Cacao : les principaux producteurs africains veulent s’allier
Les principaux producteurs africains de cacao franchissent une nouvelle étape vers une coopération renforcée. Réunis ce 14 juillet à Abuja, au Nigeria, la Côte d’Ivoire, le Ghana, le Cameroun et le pays hôte doivent lancer une Alliance pour la valeur ajoutée dans le cacao, une plateforme destinée à mieux défendre leurs intérêts sur le marché mondial et à accroître les retombées économiques de cette filière stratégique.
Selon le ministère nigérian de l’Industrie, cette alliance rassemblera quatre pays qui représentent près de 66% de la production mondiale de cacao. Son objectif est de coordonner les positions des États membres sur les négociations internationales, les normes du secteur et les politiques de développement de la filière, afin de peser davantage face aux grands acheteurs et industriels.
Lire aussi : Cacao : le Ghana baisse le prix aux producteurs face à la chute des cours mondiaux
L’Initiative Cacao
Cette initiative s’inscrit dans la continuité des efforts engagés par la Côte d’Ivoire et le Ghana à travers l’Initiative Cacao Côte d’Ivoire-Ghana, créée en 2018 pour améliorer les revenus des producteurs et renforcer leur pouvoir de négociation. Lors d’un sommet organisé à Abidjan en juin dernier, les présidents Alassane Ouattara et John Dramani Mahama avaient déjà annoncé leur volonté d’élargir cette coopération au Nigeria et au Cameroun. Les deux pays se sont également engagés à harmoniser leurs prix bord champ et leurs calendriers de commercialisation à partir de la campagne 2026-2027.
Si certains observateurs évoquent la perspective d’un cartel africain du cacao, les États concernés ne prévoient, à ce stade, ni quotas de production ni mécanismes de contrôle des exportations, caractéristiques d’une telle organisation. L’objectif affiché demeure avant tout une meilleure coordination politique et économique entre les principaux producteurs.

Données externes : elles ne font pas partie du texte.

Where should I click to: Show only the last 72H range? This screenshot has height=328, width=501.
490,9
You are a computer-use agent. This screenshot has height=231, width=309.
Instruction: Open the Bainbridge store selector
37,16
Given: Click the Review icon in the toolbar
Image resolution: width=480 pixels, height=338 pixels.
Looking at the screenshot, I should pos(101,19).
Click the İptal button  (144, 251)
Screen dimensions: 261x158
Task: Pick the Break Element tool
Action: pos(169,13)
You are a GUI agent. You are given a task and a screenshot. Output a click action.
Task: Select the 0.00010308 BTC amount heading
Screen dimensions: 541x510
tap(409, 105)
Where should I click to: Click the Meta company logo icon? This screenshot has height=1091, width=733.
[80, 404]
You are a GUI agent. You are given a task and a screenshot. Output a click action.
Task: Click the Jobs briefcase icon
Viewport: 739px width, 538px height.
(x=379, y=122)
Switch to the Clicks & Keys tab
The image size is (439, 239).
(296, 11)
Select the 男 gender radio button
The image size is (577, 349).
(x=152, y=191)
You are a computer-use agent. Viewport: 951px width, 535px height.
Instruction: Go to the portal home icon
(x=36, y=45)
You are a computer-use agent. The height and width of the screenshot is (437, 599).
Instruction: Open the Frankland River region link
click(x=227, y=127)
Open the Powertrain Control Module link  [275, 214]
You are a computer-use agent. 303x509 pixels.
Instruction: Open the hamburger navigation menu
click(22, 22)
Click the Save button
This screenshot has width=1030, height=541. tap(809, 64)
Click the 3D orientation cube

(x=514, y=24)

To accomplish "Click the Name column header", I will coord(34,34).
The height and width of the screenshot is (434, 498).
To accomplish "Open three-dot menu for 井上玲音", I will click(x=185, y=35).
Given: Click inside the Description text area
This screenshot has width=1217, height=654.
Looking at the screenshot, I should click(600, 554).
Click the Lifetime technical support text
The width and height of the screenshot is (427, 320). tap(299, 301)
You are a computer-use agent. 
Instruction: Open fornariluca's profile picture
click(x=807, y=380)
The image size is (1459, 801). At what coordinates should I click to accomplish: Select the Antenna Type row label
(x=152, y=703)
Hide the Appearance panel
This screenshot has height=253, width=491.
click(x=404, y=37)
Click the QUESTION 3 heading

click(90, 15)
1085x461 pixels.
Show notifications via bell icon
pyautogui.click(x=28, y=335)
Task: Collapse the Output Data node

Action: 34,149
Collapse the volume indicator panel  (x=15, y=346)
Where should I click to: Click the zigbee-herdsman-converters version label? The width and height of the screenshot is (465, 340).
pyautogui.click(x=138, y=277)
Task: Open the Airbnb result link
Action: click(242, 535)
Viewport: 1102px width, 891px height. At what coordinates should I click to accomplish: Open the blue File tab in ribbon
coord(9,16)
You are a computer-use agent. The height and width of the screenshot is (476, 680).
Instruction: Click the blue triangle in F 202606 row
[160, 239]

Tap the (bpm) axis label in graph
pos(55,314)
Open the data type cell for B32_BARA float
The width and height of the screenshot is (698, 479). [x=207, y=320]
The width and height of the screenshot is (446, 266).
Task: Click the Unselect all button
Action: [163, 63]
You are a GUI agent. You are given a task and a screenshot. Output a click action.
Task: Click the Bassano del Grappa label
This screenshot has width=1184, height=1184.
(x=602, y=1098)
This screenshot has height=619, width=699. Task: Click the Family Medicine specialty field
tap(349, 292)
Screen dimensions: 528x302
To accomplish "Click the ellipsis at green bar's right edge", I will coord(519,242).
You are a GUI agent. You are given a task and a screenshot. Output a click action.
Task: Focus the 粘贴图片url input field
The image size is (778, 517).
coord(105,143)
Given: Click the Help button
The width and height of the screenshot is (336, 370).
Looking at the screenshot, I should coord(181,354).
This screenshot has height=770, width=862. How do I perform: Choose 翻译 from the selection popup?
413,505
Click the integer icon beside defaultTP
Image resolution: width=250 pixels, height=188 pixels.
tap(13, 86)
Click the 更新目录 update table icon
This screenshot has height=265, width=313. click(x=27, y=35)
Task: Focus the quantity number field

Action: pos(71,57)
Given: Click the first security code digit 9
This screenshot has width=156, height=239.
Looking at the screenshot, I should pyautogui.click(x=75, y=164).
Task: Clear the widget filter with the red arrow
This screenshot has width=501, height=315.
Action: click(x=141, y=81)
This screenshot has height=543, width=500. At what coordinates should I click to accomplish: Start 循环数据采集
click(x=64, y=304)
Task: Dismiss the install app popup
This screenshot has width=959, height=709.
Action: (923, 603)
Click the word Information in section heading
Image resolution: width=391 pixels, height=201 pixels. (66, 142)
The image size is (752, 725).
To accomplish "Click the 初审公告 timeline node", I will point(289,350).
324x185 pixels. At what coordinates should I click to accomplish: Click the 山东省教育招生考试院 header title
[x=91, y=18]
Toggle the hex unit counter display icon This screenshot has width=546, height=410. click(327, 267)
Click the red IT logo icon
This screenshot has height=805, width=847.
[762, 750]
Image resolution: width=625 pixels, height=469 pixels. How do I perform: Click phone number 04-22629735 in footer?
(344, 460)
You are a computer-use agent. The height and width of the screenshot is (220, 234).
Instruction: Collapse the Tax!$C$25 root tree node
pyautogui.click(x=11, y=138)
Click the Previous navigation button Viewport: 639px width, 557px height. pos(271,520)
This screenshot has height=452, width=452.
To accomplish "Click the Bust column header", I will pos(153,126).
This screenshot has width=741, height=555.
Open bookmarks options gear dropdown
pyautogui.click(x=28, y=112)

Au-delà des questions de gouvernance, les enjeux sont également industriels. Bien que l’Afrique fournisse environ 70% du cacao mondial, la majeure partie de la transformation et de la commercialisation du chocolat reste réalisée dans les pays consommateurs. Les producteurs africains cherchent ainsi à développer davantage la transformation locale afin de capter une part plus importante de la valeur ajoutée.
Cette stratégie intervient dans un contexte marqué par une forte volatilité des cours. Après un sommet historique de 12.906 dollars la tonne fin 2024, les prix ont fortement reculé avant de rebondir autour de 6.000 dollars début juillet 2026, alimentant l’incertitude pour les producteurs.
L’alliance entend également coordonner la réponse des pays africains à l’entrée en vigueur, fin décembre 2026, du règlement européen sur la déforestation (EUDR), qui imposera des exigences renforcées de traçabilité. Les États membres souhaitent notamment obtenir la reconnaissance de leurs systèmes nationaux et éviter que les coûts de mise en conformité ne pèsent sur les petits producteurs.